— begin Data entries —

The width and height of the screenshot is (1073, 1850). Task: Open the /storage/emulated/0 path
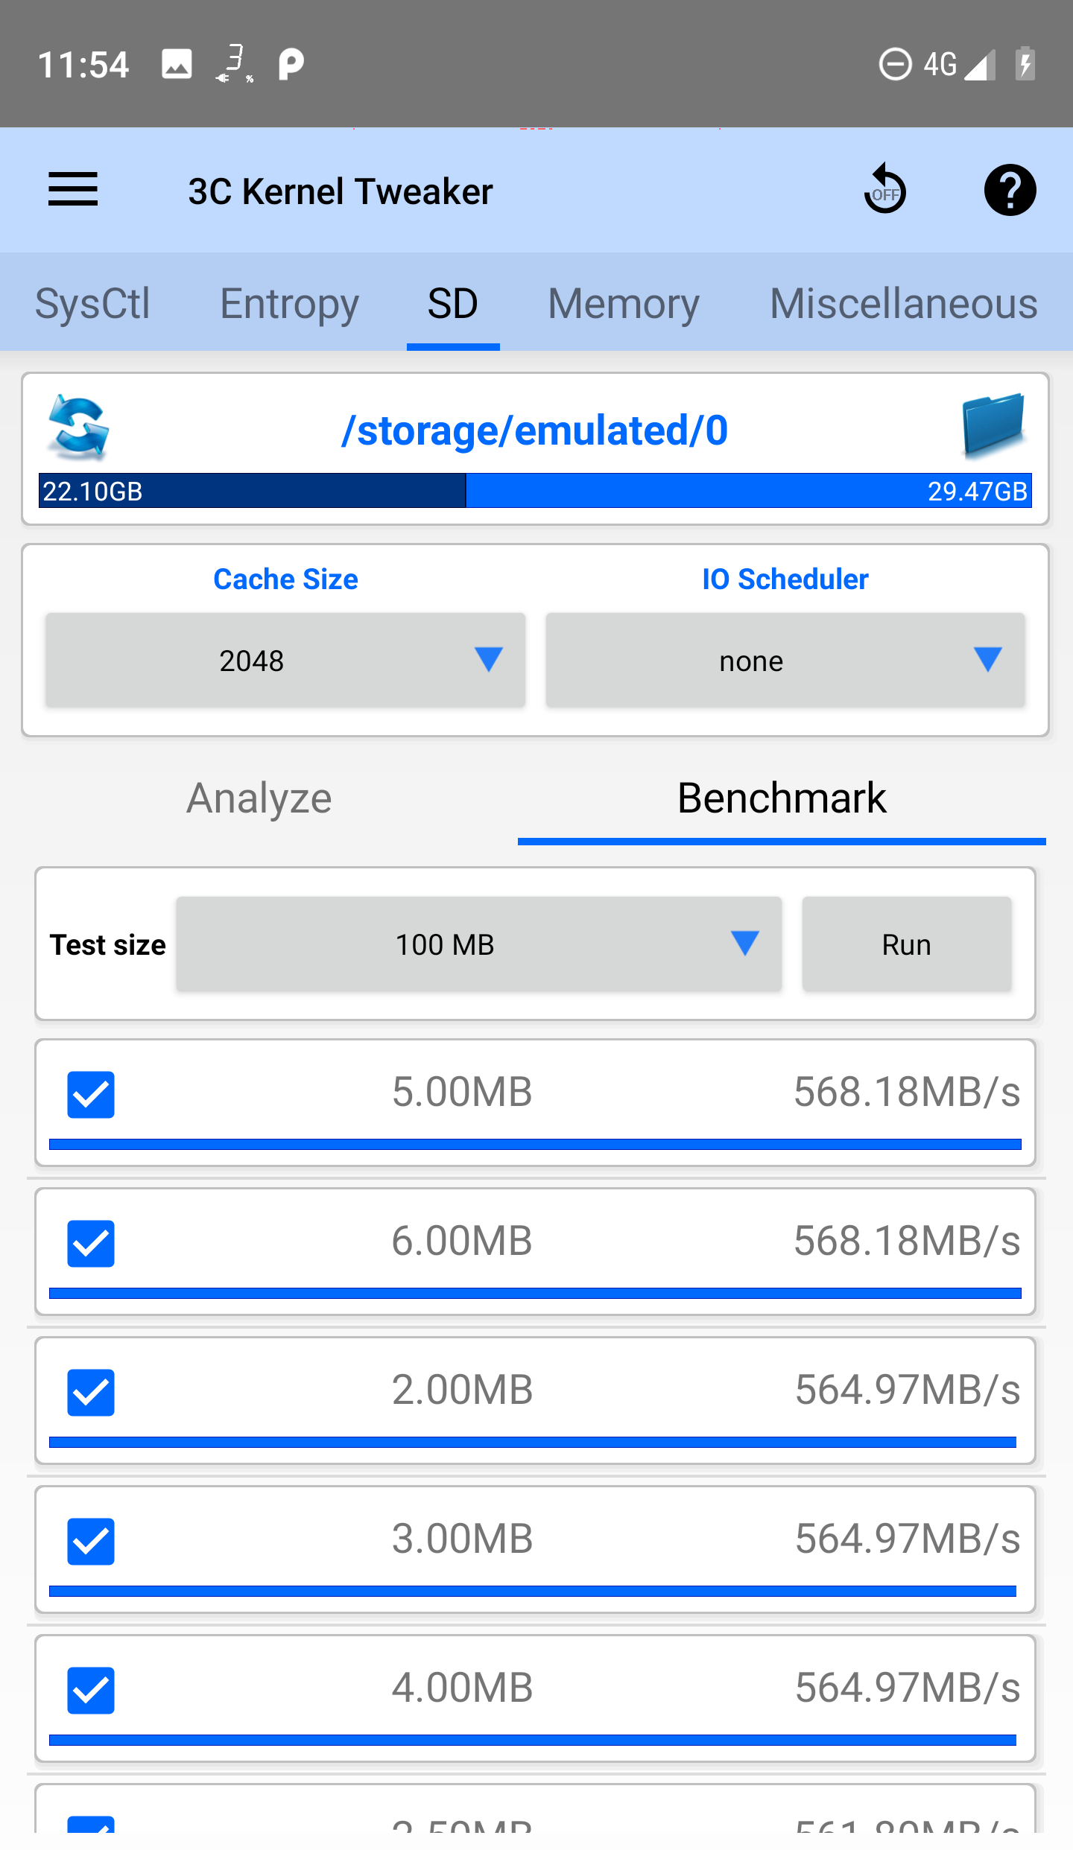click(536, 430)
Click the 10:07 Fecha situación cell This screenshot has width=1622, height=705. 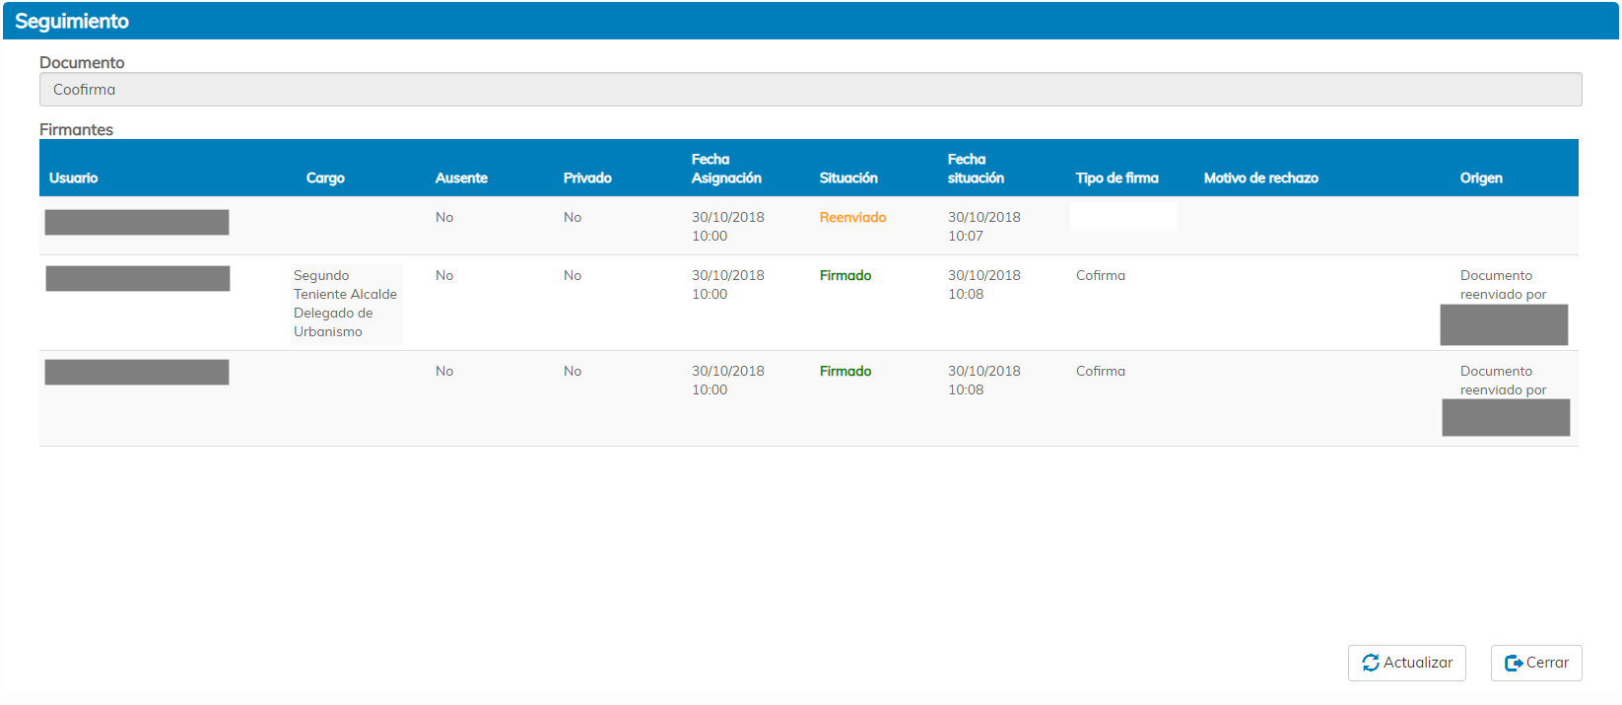pyautogui.click(x=983, y=227)
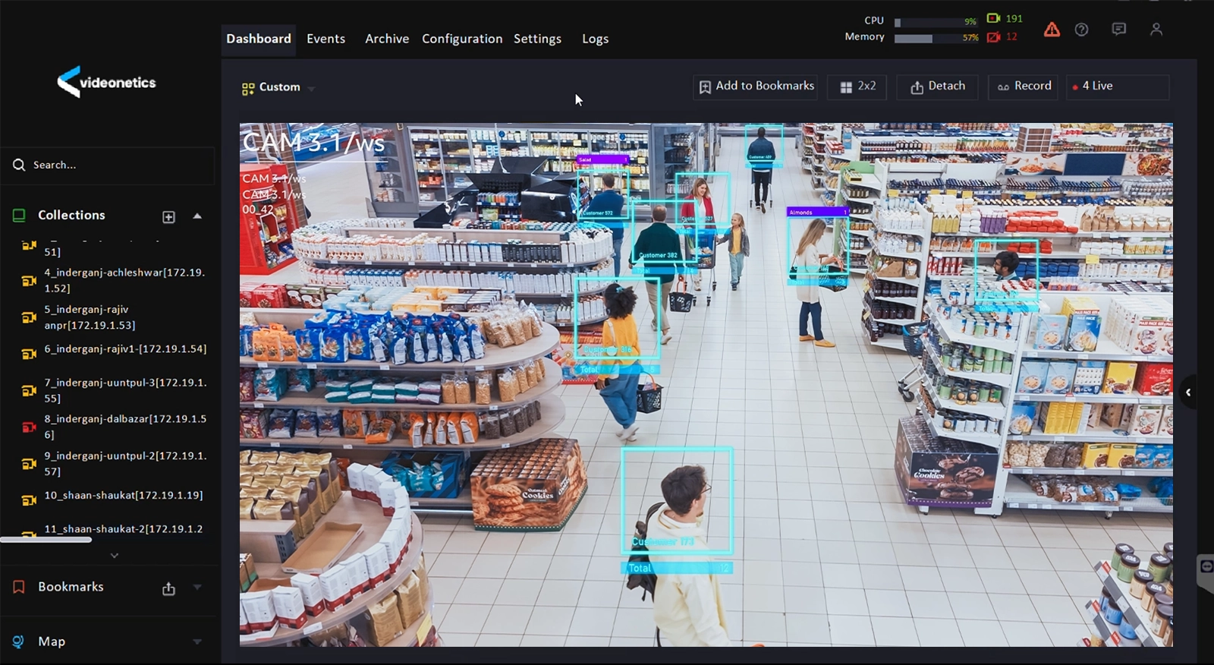
Task: Click the export icon beside Bookmarks
Action: coord(168,588)
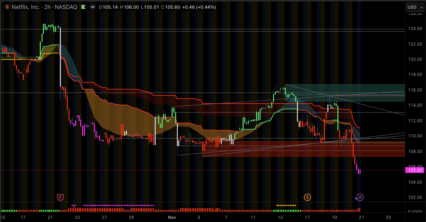Click the "21" date label on the time axis
The width and height of the screenshot is (426, 222).
(x=362, y=218)
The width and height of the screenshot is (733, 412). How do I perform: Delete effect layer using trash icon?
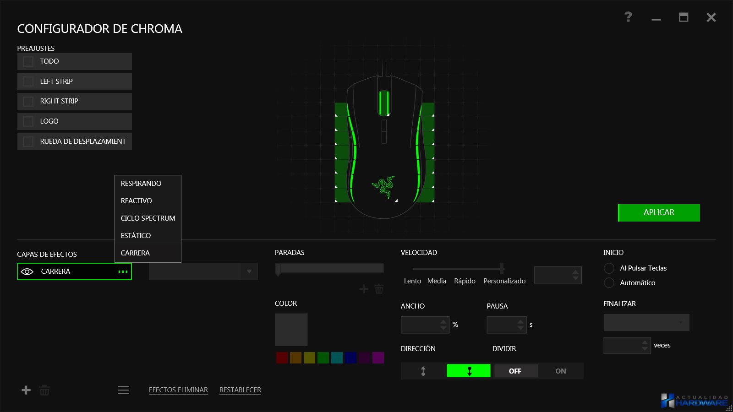[44, 390]
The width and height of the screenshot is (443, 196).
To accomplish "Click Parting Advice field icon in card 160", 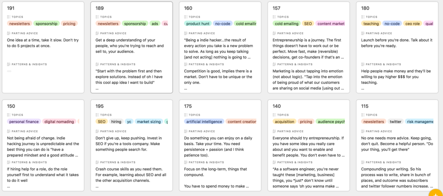I will (186, 34).
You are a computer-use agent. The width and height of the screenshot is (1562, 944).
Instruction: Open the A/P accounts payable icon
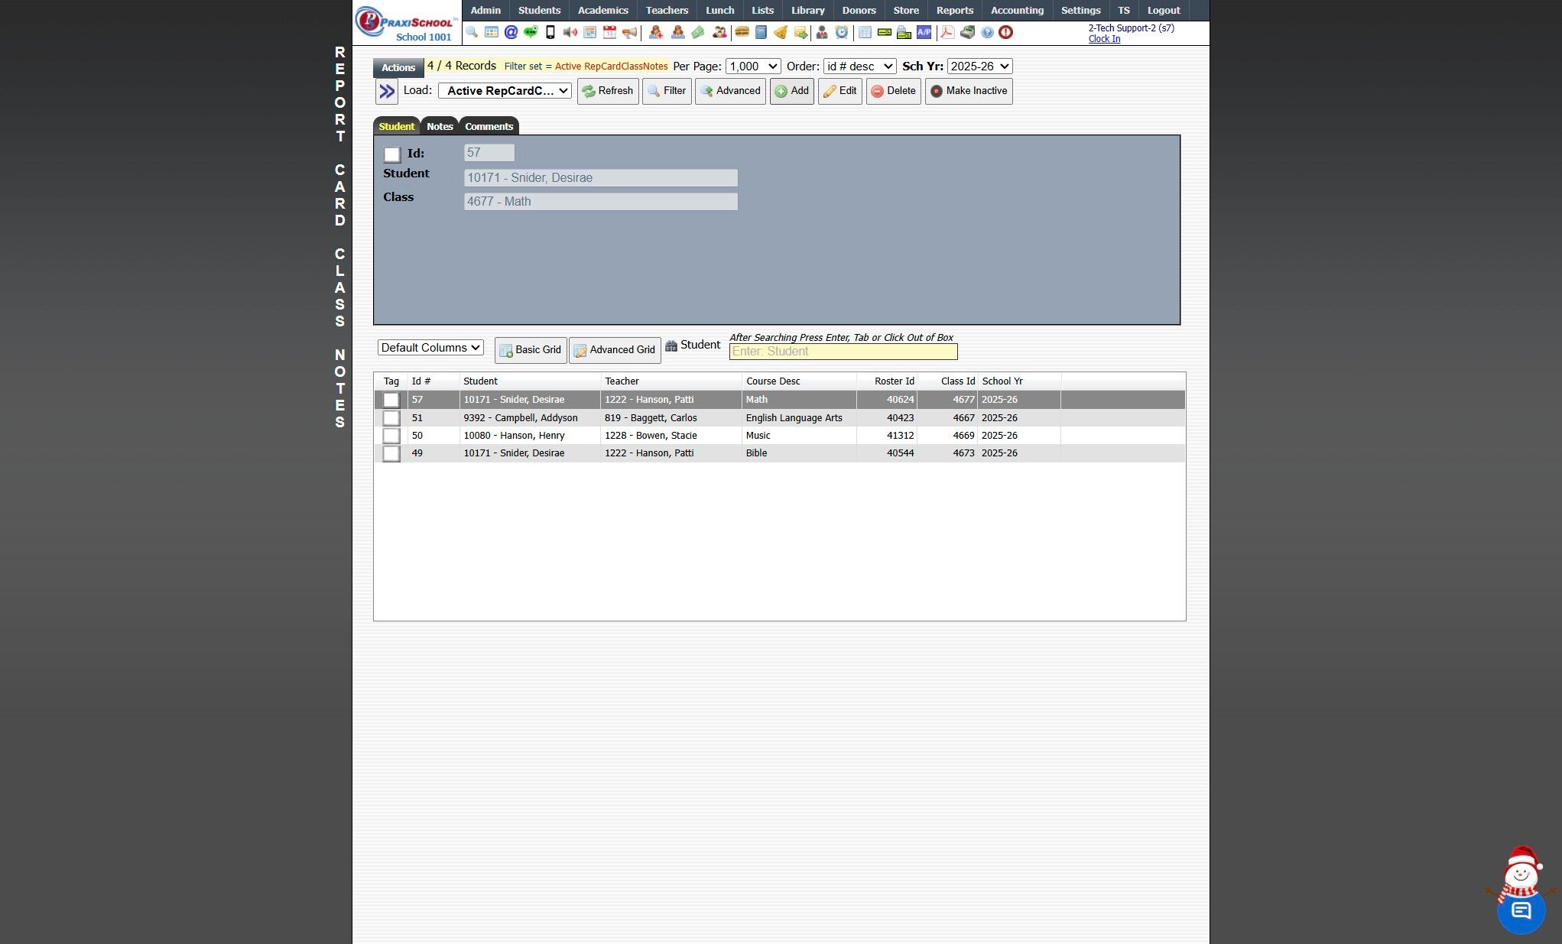point(924,32)
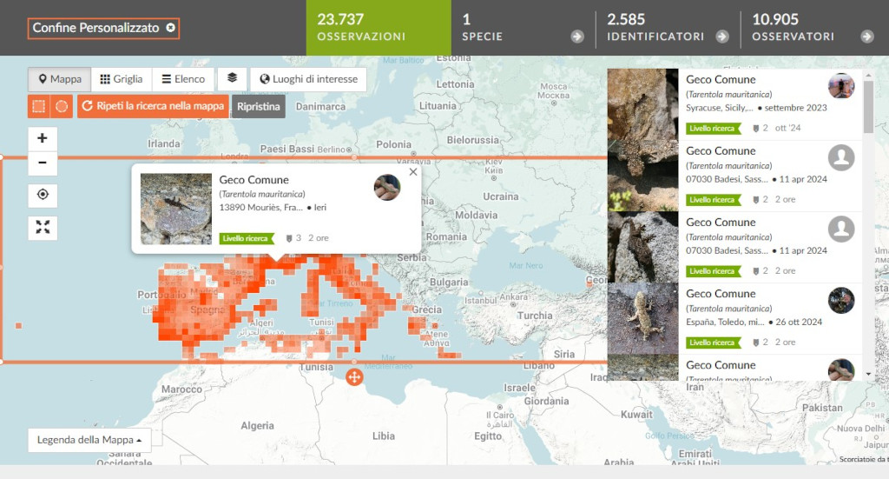Open Luoghi di interesse dropdown
This screenshot has height=479, width=889.
(x=308, y=79)
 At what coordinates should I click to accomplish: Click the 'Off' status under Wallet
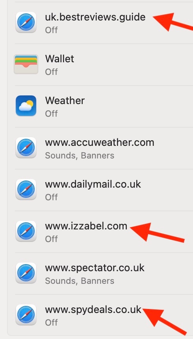(x=51, y=72)
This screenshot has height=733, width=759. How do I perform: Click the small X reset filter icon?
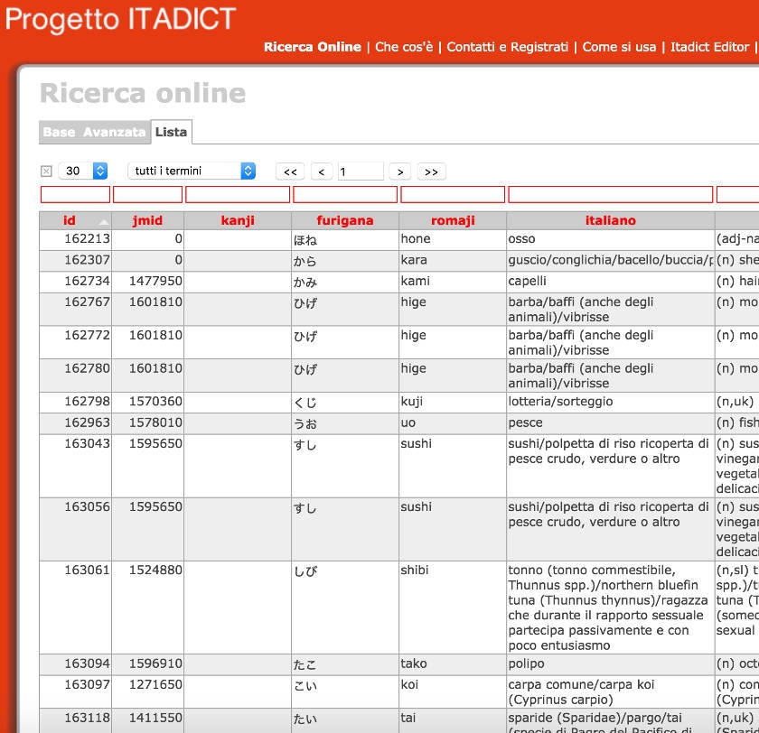point(46,172)
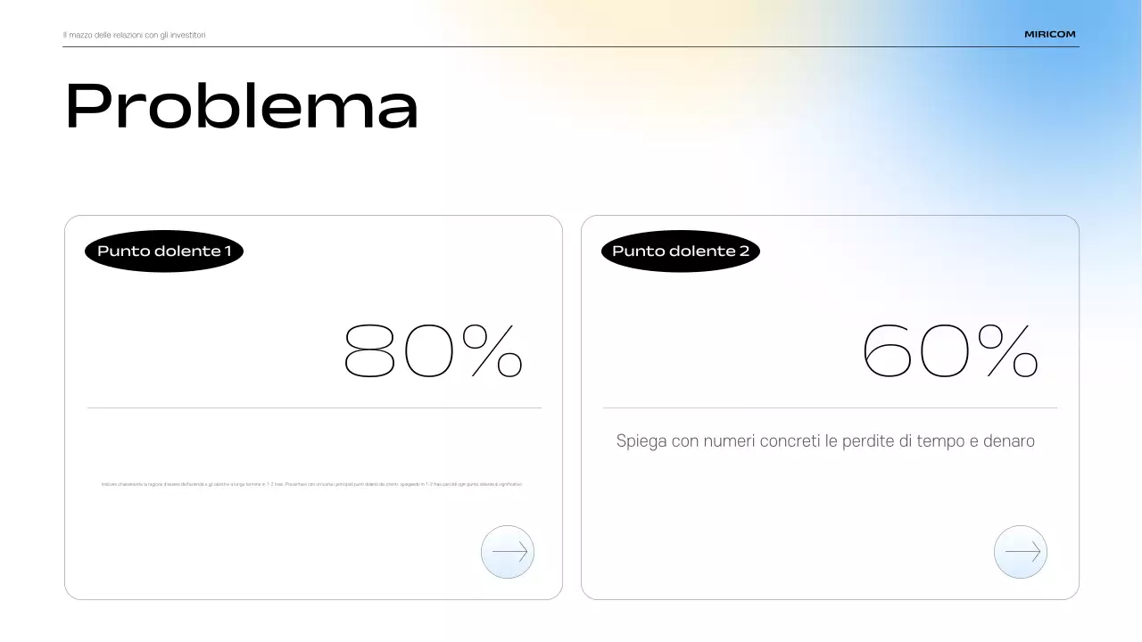1142x642 pixels.
Task: Click the arrow button in Punto dolente 1 card
Action: point(508,552)
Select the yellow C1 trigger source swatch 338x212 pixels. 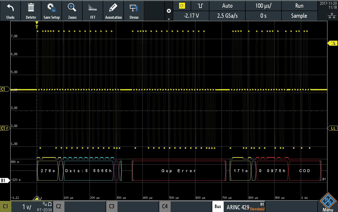pyautogui.click(x=182, y=6)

— end Data entries —

## [Written task]
Pull out each line above that contains the string "perform" and copy it in full. Uppercase and lowercase count as different letters.

## [The result]
The width and height of the screenshot is (733, 412). How do I perform: Delete effect layer using trash icon?
This screenshot has height=733, width=759. How do I perform: Click the small X reset filter icon?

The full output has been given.